-- Work to complete --
#1 In the wiring notes, how many ground wires need to be connected in each box?
#2 Please transcribe the wiring notes between "The pigtail method" and "quicker and cleaner.", inclusive.

I’ve been practicing with different wiring methods to see what works the best. I found that regardless of what I do, I have 4 ground wires that need to be connected in each box. I put a loop in the infeed ground wire and have it go around the box ground screw. I leave enough after the loop so I can attach the outfeed ground and the two grounds from the receptacles using a red wire nut rated for 4 #12s.

The pigtail method for the hot and neutral seem to be the easiest option for me. I have one pigtail from one receptacle that I wire nut to the infeed/outfeed matching wires. Then a small jumper to connect the other receptacle. It seems to be the least amount of wire I can stuff in the box, so the install is quicker and cleaner.

Here are some pictures of the lights on, and the outlet boxes going up. The pictures don’t show the lighting very well.

And just a recap on my final plan:
110v—10 double gang boxes, 2 boxes per circuit, five 20amp circuits, 12awg wire.

-- Data block --
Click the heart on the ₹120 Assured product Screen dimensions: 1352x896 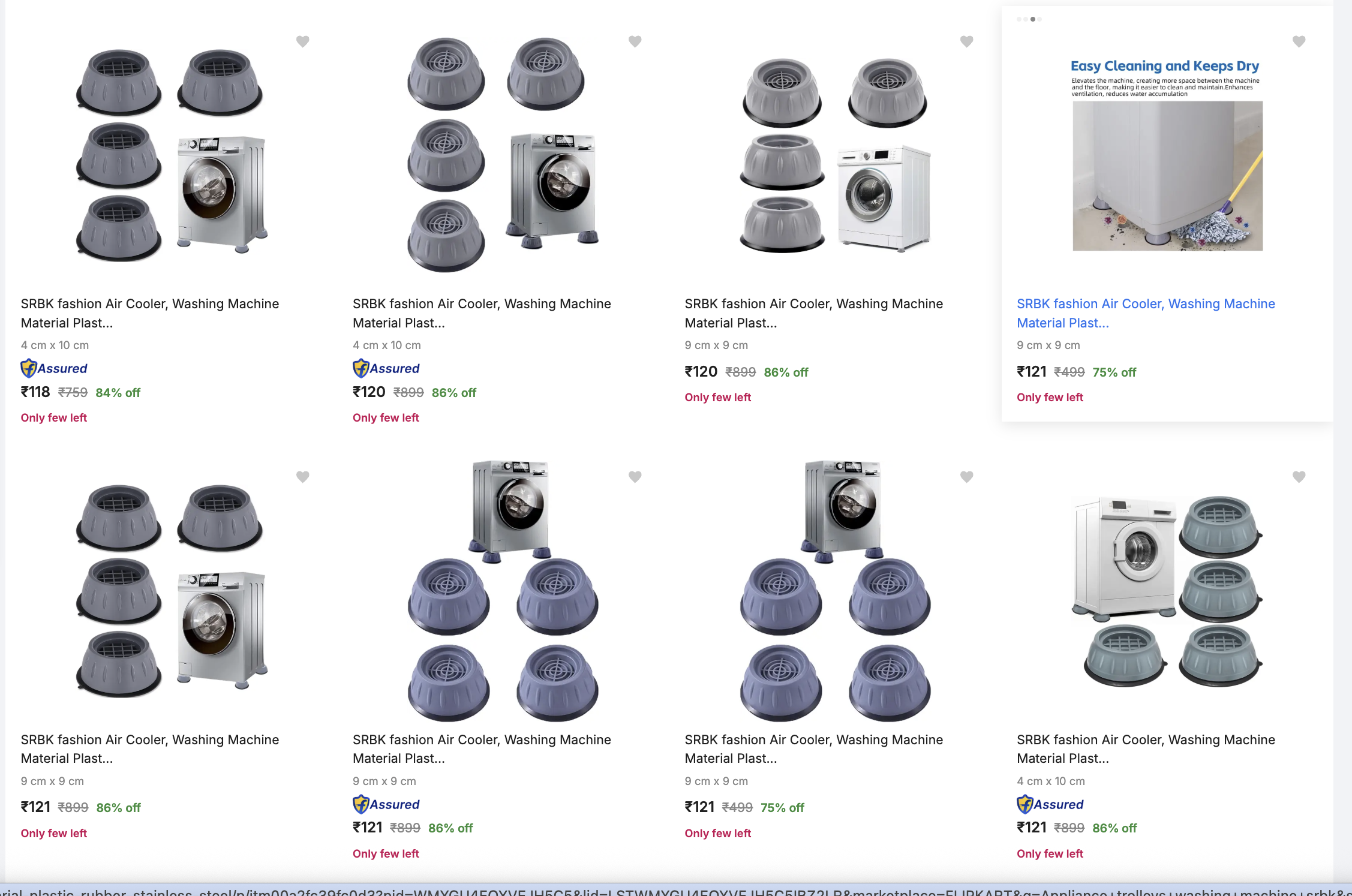(635, 41)
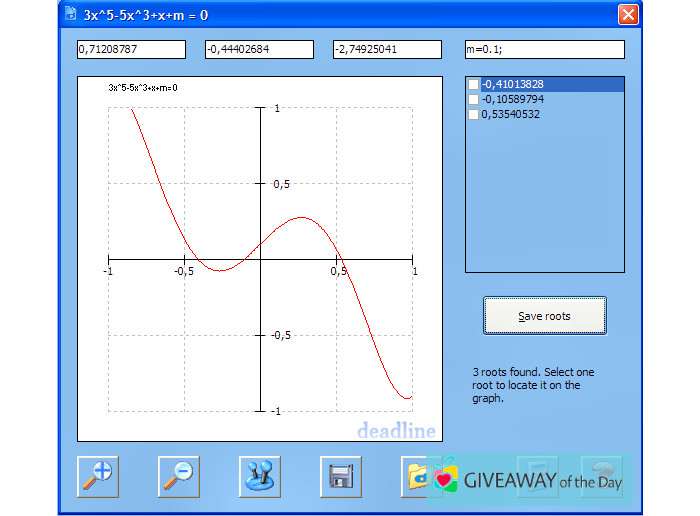The width and height of the screenshot is (700, 516).
Task: Focus the field showing -0,44402684
Action: coord(259,50)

-- Outputs by task --
#1 Four ground wires.

#2
The pigtail method for the hot and neutral seem to be the easiest option for me. I have one pigtail from one receptacle that I wire nut to the infeed/outfeed matching wires. Then a small jumper to connect the other receptacle. It seems to be the least amount of wire I can stuff in the box, so the install is quicker and cleaner.